Task description
Output, without any change, the listing below from its opening line up to and including the line with "Audiences TV Prime".

---*---

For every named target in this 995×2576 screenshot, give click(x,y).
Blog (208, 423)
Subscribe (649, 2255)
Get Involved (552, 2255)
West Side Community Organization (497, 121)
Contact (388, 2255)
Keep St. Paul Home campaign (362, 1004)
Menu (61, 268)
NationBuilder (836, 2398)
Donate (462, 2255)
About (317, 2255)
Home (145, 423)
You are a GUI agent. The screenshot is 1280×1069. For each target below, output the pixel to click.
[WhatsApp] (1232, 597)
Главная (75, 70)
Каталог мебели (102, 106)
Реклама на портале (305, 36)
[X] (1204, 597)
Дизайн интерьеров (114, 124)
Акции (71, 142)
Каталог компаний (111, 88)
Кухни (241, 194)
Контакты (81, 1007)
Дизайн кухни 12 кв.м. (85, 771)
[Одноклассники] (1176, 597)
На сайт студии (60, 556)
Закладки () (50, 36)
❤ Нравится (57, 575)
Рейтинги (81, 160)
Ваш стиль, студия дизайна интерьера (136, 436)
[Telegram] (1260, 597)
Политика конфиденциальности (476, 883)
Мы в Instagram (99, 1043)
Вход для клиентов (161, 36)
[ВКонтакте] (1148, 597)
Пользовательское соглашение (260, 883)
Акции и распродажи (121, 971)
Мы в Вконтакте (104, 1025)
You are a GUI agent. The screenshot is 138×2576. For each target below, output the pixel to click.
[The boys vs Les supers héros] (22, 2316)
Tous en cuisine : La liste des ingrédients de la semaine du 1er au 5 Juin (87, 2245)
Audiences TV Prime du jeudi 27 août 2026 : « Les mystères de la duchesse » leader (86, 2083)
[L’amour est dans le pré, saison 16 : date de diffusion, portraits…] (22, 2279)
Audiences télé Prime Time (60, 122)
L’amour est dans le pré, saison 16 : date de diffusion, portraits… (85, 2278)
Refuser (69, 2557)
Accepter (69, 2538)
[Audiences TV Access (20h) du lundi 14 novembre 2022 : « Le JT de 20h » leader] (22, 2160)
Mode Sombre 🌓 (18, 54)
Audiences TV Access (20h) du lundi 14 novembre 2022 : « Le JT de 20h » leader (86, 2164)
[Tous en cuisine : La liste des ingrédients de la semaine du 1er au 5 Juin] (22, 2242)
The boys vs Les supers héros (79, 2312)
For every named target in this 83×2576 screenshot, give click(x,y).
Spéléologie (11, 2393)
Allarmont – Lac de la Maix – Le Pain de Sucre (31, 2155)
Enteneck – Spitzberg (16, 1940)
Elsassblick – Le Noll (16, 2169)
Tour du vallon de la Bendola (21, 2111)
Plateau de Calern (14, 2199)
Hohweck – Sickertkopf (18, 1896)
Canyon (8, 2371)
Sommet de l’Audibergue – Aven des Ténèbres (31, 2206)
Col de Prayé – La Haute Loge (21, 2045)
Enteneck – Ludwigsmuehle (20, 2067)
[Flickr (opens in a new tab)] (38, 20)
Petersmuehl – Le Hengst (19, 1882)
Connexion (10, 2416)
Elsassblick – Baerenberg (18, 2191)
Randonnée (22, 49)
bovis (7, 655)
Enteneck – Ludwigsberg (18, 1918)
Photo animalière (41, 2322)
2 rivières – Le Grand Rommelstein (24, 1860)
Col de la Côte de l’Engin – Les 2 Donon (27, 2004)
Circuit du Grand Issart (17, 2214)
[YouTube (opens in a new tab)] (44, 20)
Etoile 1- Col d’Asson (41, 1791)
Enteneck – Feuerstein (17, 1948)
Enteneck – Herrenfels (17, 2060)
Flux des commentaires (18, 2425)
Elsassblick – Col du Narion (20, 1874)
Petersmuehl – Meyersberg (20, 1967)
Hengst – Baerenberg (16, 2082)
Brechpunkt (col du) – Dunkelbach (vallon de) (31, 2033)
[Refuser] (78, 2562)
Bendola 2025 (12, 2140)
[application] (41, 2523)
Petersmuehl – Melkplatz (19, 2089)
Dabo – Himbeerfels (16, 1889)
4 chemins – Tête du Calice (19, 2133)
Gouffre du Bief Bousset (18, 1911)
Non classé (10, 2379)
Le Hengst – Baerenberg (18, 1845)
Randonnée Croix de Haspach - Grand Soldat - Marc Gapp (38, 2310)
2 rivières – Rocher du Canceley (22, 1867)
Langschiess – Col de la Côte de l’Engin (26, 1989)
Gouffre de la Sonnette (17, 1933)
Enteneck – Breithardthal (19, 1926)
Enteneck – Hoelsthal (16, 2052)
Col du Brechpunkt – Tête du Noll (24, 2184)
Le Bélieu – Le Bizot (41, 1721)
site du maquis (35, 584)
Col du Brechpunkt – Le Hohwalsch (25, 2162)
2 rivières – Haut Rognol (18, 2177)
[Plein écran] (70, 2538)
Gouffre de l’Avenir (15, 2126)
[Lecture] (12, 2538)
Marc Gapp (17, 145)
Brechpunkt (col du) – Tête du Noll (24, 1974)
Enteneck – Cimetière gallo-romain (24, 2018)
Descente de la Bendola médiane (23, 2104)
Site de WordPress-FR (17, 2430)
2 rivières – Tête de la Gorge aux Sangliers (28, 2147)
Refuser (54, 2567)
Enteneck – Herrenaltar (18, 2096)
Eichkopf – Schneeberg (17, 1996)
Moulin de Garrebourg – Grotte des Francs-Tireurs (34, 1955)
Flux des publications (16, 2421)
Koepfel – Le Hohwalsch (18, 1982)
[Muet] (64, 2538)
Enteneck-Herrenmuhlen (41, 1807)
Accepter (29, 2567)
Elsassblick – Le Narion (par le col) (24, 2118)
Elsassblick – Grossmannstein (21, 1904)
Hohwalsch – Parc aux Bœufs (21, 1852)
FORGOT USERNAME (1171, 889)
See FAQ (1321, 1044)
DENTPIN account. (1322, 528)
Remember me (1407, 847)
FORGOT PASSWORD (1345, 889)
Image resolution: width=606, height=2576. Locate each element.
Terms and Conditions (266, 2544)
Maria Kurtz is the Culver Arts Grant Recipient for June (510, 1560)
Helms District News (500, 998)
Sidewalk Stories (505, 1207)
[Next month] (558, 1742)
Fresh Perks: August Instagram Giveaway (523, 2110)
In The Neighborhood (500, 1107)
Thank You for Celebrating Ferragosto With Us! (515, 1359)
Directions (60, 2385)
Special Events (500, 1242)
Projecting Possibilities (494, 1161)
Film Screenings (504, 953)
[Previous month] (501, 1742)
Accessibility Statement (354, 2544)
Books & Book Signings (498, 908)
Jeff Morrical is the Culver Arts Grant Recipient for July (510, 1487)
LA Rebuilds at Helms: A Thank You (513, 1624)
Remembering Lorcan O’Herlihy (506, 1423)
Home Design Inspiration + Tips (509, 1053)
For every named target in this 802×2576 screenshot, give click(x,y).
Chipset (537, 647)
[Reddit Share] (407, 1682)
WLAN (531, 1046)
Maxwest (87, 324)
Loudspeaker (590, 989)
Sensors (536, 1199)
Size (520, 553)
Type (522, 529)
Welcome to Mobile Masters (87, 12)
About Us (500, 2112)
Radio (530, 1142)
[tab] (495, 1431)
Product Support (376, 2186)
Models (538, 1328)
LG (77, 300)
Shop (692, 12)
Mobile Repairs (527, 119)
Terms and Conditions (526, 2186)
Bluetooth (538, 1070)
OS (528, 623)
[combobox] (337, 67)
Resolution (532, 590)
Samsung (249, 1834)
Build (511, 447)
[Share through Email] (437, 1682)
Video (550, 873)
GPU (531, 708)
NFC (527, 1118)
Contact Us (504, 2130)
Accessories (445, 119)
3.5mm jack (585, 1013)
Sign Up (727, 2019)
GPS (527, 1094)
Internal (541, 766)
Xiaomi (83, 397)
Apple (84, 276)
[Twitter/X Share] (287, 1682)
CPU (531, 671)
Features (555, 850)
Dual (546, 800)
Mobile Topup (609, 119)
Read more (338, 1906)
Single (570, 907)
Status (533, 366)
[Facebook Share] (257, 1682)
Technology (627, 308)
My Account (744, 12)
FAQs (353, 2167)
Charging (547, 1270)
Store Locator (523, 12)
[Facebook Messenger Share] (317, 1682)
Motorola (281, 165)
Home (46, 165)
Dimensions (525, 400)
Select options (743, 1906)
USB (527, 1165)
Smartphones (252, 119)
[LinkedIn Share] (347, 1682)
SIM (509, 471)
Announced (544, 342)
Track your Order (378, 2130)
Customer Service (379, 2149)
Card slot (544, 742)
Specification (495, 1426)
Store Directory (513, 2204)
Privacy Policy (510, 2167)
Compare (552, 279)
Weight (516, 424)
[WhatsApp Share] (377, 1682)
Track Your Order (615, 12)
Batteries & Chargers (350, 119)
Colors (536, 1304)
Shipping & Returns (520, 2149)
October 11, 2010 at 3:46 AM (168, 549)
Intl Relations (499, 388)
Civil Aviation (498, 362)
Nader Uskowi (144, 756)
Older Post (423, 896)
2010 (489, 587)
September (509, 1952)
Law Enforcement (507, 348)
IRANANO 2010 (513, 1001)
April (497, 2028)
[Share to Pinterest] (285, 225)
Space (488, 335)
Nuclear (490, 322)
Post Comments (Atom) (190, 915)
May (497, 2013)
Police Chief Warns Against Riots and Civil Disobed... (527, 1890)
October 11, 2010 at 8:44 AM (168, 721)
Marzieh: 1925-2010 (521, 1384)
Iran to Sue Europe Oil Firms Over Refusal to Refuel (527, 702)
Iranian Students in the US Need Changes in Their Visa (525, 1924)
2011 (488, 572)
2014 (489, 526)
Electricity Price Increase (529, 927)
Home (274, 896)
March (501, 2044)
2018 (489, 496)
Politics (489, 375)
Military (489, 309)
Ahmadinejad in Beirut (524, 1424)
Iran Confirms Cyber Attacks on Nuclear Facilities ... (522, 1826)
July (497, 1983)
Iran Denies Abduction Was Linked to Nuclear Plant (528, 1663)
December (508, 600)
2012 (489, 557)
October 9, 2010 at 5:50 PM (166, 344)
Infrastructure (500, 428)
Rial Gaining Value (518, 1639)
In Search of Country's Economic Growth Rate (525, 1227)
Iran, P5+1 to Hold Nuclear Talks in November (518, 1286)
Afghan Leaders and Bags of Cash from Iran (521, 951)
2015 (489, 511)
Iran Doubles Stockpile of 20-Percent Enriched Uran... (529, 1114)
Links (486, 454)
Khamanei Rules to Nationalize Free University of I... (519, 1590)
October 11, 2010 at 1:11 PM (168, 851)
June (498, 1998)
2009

---*---

Completed task
For every named target in this 995×2576 screenshot, give click(x,y).
Blog (208, 423)
Subscribe (649, 2255)
Get Involved (552, 2255)
West Side Community Organization (497, 121)
Contact (388, 2255)
Keep St. Paul Home campaign (362, 1004)
Menu (61, 268)
NationBuilder (836, 2398)
Donate (462, 2255)
About (317, 2255)
Home (145, 423)
You are a GUI agent. The screenshot is 1280×1069. For each target below, output the pixel to click.
[WhatsApp] (1232, 597)
Главная (75, 70)
Каталог мебели (102, 106)
Реклама на портале (305, 36)
[X] (1204, 597)
Дизайн интерьеров (114, 124)
Акции (71, 142)
Каталог компаний (111, 88)
Кухни (241, 194)
Контакты (81, 1007)
Дизайн кухни 12 кв.м. (85, 771)
[Одноклассники] (1176, 597)
На сайт студии (60, 556)
Закладки () (50, 36)
❤ Нравится (57, 575)
Рейтинги (81, 160)
Ваш стиль, студия дизайна интерьера (136, 436)
[Telegram] (1260, 597)
Политика конфиденциальности (476, 883)
Мы в Instagram (99, 1043)
Вход для клиентов (161, 36)
[ВКонтакте] (1148, 597)
Пользовательское соглашение (260, 883)
Акции и распродажи (121, 971)
Мы в Вконтакте (104, 1025)
You are a GUI agent. The screenshot is 138×2576. For each target below, output the pixel to click.
[The boys vs Les supers héros] (22, 2316)
Tous en cuisine : La liste des ingrédients de la semaine du 1er au 5 Juin (87, 2245)
Audiences TV Prime du jeudi 27 août 2026 : « Les mystères de la duchesse » leader (86, 2083)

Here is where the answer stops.